Да-а-а…! Надо вставать.
Я аккуратно выбрался из-под одеяла, свесив ноги с кровати и, почёсывая небритый подбородок, молча уставился на цветастый ковер, висевший не стене. От этих весёлых узоров меня ещё больше стало подташнивать. В голове что-то звякнуло, в животе заурчало, а на ногах не хватало одного носка, который смирно лежал в противоположном углу комнаты…. В общем, полный порядок. То, что доктор прописал!
Сколько же я вчера выпил?
Начинал с пива, потом какой-то дерьмовый коньяк, это я отлично помню, а вот дальше - коктейли, шампанское…. Всё! Оконцовка смазана напрочь!
Я постепенно приходил в себя. Пару минут я сидел, с отрешённым видом, пытаясь собраться с мыслями. Затем, медленно, как инвалид детства, со страдальческой миной на лице я встал на ноги, внимательно прислушиваясь к своему телу.
Да-а, Колян, докатился! Работы нет, денег нет, жена ушла, куча долгов и… эти сны. Хорошо, что ещё сны! Когда такая белиберда начнёт происходить наяву - это уже «белочка»! Меня всего передёрнуло - то ли от этой мысли о белой горячке, то ли от желания сходить в туалет, не знаю. Знаю только одно: надо завязывать! Но как? Жена ушла, работы нет… замкнутый круг, твою мать!
Пообщавшись с унитазом, будто с родным существом, понурив голову, я побрёл в ванную. Стоило лишь мельком взглянуть на себя в зеркало, висевшее над раковиной, как и без того отвратительное настроение испортилось ещё больше.
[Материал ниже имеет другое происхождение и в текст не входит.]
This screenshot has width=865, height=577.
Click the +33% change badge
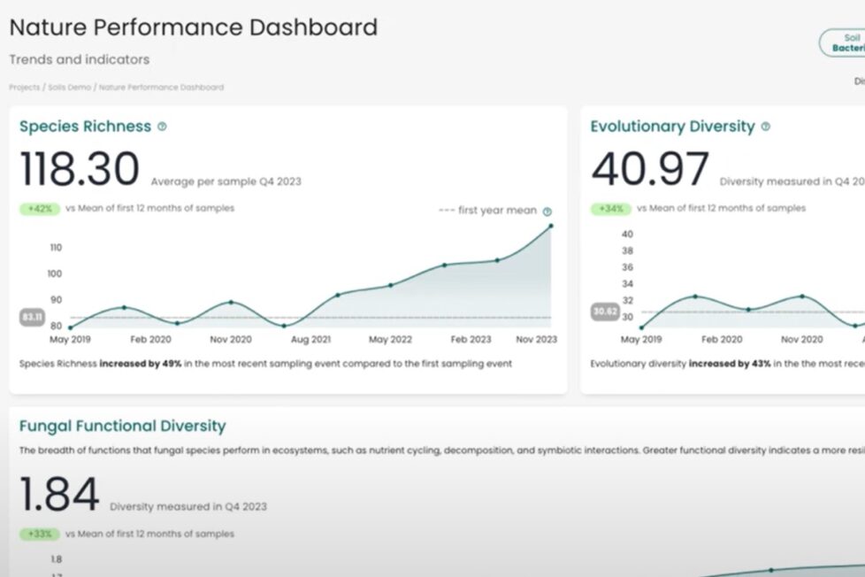point(40,535)
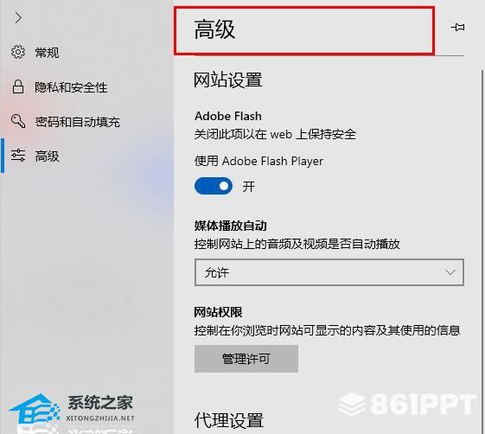Click the sliders icon beside 高级
The width and height of the screenshot is (485, 434).
18,156
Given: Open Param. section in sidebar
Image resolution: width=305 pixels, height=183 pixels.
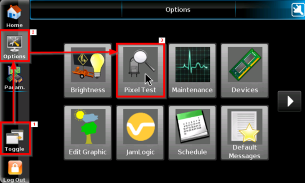Looking at the screenshot, I should pyautogui.click(x=15, y=78).

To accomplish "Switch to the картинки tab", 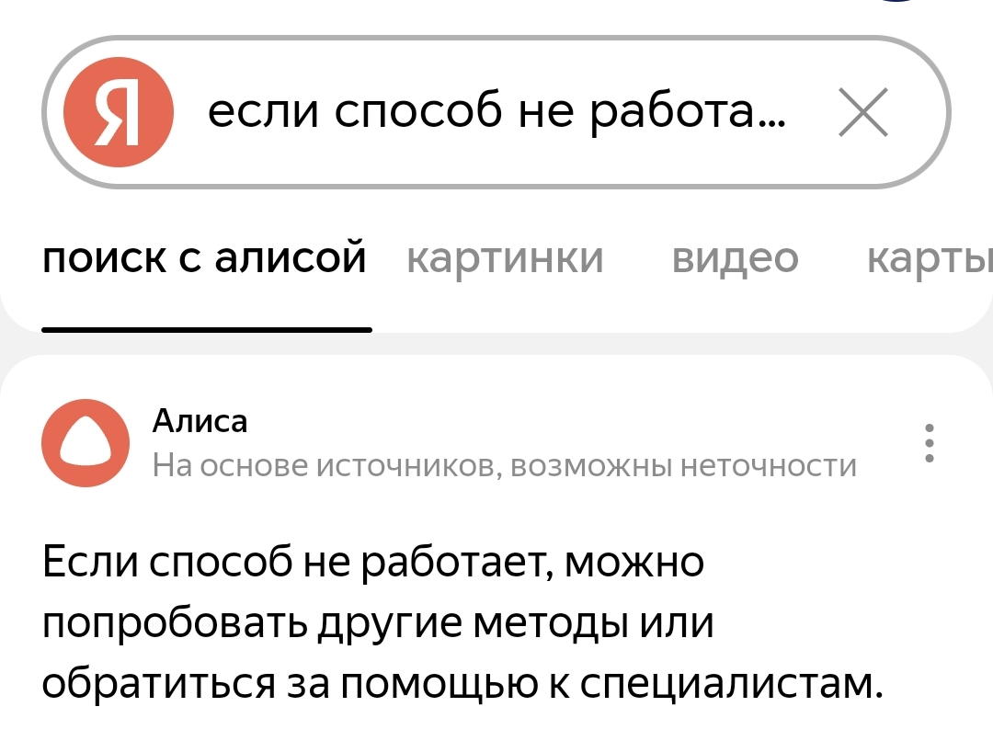I will (x=504, y=259).
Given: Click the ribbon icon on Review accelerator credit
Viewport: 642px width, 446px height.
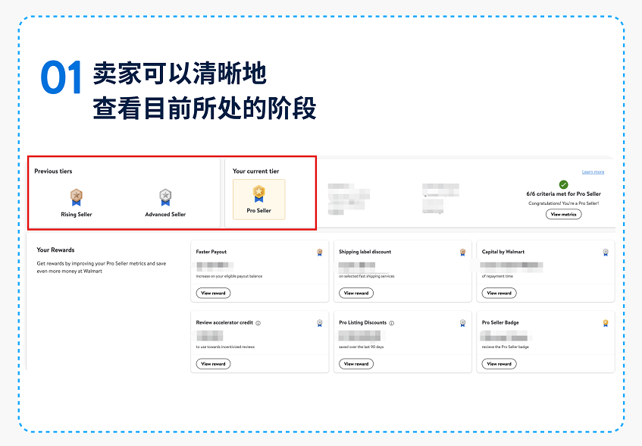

Икая, словно туркменский ишак, на меня смотрел этакий гоблин в застиранной, полинявшей тельняшке. Трёхдневная щетина, всклокоченные длинные волосы и опухшая, с узкими глазками, морда - как у представителя малых народов крайнего севера. Вернее, один глаз щёлочкой, а второй вообще не открывался, так как был залеплен засохшим гноем из прорвавшегося ночью ячменя. И всю эту живописную картину дополняла длинная, ровная ссадина, как будто мне по лбу прошлись пару раз драчёвым напильником.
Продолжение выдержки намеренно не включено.